A typical interaction involves reserving a region, binding it to a backend, and managing data residency.
$ make $ ./sram_demo [mem_hint] reserve "kv_tile_0" → SRAM [mem_hint] bind → offset 0x100 [mem_hint] write → 39 bytes [mem_hint] readback → verified ✔
| Backend | Platform | Purpose | Status |
|---|---|---|---|
| Mock SRAM | Any OS | Development/testing | Implemented |
| /dev/mem MMIO | Linux | Hardware SRAM aperture | Implemented |
| UIO/VFIO | Linux | Safer hardware mapping | Planned |
| /dev/mem_hint | Linux Kernel | Explicit residency control | Planned |
Explicitly binding active LLM attention blocks to fast on-chip memory.
Overlapping data movement with compute by manually staging tiles in SRAM.
Promoting active expert weights to fast residency before execution.
Managing non-coherent FPGA local memory from host software.
Pushing operands into local accelerator memory apertures.
Automated residency hints emitted by AI compilers like XLA or Triton.
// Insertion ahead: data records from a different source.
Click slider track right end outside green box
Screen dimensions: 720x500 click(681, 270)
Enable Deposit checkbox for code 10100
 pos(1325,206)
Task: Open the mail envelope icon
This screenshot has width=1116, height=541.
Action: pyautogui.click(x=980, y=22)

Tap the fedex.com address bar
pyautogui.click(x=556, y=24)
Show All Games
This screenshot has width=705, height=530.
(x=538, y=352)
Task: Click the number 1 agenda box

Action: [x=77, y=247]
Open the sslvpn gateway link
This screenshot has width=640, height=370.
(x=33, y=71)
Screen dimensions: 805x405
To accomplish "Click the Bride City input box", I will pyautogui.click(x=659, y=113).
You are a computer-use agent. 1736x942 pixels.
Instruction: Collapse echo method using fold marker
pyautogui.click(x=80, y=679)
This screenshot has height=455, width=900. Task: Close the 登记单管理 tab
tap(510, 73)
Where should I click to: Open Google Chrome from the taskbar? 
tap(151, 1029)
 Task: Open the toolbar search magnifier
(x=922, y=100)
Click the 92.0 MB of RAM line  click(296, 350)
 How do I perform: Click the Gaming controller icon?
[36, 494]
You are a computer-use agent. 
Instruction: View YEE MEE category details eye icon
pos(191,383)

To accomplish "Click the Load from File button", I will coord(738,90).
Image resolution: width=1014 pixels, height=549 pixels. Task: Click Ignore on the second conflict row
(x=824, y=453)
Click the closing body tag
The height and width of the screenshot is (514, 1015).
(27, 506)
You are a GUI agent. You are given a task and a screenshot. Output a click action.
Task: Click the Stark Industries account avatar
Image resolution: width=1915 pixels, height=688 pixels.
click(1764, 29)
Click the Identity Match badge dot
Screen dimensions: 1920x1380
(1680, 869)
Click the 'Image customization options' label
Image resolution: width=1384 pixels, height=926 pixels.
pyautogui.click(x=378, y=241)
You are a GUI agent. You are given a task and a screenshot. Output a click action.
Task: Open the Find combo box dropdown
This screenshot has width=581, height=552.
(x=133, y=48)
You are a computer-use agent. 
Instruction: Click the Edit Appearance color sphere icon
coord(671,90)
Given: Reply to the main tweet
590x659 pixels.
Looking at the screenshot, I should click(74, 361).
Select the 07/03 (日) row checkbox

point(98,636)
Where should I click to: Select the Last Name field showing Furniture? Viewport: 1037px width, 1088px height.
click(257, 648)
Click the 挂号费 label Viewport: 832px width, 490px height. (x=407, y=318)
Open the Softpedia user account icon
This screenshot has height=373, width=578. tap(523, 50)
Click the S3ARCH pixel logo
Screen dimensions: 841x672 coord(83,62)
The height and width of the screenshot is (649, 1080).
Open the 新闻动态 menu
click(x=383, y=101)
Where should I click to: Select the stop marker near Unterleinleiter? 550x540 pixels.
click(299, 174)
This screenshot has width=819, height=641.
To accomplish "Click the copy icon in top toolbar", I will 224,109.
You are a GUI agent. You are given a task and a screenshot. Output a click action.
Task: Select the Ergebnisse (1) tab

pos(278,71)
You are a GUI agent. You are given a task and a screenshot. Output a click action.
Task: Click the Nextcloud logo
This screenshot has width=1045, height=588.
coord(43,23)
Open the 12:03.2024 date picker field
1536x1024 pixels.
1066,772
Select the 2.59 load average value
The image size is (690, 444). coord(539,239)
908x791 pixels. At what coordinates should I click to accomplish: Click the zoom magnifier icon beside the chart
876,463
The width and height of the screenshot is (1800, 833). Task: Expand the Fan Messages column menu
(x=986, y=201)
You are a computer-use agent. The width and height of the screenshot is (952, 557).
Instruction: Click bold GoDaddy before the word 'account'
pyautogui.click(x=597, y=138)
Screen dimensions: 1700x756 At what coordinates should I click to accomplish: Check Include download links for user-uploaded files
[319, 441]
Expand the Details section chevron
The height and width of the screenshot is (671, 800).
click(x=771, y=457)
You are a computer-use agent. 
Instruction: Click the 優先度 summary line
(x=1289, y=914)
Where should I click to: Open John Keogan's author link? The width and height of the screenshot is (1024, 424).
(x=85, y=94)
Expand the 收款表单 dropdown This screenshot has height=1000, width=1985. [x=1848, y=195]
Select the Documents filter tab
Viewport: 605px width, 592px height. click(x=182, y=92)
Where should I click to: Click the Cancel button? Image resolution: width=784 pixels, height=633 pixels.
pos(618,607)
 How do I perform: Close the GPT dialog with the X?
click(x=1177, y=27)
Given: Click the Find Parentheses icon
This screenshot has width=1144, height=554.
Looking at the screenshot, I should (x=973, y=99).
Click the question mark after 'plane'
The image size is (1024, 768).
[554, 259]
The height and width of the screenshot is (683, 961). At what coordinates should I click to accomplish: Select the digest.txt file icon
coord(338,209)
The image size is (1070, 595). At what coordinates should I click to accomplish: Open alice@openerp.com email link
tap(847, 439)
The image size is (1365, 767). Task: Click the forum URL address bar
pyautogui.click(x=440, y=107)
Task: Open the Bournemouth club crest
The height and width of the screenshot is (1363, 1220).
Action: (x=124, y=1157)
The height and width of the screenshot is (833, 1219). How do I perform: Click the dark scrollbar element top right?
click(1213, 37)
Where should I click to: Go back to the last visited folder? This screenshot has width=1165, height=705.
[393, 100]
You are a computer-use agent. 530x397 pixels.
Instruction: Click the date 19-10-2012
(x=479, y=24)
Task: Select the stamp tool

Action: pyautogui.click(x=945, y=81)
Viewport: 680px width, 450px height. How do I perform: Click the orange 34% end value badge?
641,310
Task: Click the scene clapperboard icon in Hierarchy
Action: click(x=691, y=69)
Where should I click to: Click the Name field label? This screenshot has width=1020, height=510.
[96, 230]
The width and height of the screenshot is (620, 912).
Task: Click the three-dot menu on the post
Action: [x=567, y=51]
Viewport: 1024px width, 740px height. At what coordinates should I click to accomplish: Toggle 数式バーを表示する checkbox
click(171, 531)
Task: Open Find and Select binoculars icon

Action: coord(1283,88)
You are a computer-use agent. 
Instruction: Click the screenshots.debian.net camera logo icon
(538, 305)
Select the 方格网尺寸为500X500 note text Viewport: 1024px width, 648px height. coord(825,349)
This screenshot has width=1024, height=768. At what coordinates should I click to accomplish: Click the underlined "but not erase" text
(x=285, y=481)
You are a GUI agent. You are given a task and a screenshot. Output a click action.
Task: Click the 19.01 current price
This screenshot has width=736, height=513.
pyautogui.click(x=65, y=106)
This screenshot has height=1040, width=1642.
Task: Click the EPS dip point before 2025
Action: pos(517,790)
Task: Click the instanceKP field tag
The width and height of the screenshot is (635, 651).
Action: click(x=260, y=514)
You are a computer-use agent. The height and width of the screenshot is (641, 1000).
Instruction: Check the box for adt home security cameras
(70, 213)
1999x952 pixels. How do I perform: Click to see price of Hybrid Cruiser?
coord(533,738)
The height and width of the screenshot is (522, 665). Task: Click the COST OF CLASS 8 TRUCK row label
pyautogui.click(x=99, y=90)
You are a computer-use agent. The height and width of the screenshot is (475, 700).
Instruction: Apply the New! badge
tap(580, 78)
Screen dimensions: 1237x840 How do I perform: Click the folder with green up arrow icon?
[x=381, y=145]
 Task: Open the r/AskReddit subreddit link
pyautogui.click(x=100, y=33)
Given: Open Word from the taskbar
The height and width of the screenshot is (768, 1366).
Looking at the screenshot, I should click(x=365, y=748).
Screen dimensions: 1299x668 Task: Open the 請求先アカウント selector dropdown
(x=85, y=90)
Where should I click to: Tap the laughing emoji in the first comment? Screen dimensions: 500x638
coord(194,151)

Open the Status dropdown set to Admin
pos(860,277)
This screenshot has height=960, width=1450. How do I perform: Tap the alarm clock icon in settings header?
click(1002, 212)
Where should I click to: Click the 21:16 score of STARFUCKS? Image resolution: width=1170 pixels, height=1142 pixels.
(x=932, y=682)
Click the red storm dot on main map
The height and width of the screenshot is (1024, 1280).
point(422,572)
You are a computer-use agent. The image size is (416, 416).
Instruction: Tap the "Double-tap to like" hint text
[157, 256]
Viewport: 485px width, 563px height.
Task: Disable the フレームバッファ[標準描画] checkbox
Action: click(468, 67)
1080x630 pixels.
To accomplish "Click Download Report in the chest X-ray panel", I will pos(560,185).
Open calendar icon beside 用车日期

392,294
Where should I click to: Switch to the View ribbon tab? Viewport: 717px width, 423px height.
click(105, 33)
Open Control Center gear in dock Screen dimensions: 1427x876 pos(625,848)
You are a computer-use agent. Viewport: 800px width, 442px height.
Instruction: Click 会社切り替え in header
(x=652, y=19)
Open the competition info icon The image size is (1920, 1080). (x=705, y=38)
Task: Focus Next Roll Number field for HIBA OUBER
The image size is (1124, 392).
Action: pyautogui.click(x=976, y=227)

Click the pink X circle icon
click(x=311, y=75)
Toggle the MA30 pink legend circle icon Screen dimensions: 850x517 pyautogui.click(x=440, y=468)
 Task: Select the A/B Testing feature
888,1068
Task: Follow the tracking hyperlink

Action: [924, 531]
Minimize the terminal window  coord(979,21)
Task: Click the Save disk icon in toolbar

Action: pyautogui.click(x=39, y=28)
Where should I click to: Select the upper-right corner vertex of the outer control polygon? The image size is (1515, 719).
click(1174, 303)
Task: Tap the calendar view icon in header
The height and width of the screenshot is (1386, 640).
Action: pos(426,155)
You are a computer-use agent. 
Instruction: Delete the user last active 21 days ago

A low-level latency benchmark measures the overhead of the memory-control-plane logic in mock mode. This is useful for validating the control path overhead, though it does not reflect physical hardware latency.
$ ./latency_bench 1000000 [bench] backend: mock SRAM [bench] iterations: 1000000 [bench] write32 avg: 4.52 ns/op [bench] read32 avg: 3.10 ns/op [bench] verify: OK ✔
⚠️ This is not a production driver. It is a design sketch for a memory control plane.
Raw /dev/mem access is dangerous and should be replaced by UIO/VFIO or a dedicated kernel driver in real systems.
Mock mode is provided for portability and architectural demonstration only. The future /dev/mem_hint interface is conceptual.
Fully functional userspace simulation.
MMIO support for physical hardware apertures.
GitHub Actions integration and AI-centric demo code.
Moving towards safer hardware mapping interfaces.
Conceptual character device for safe residency management.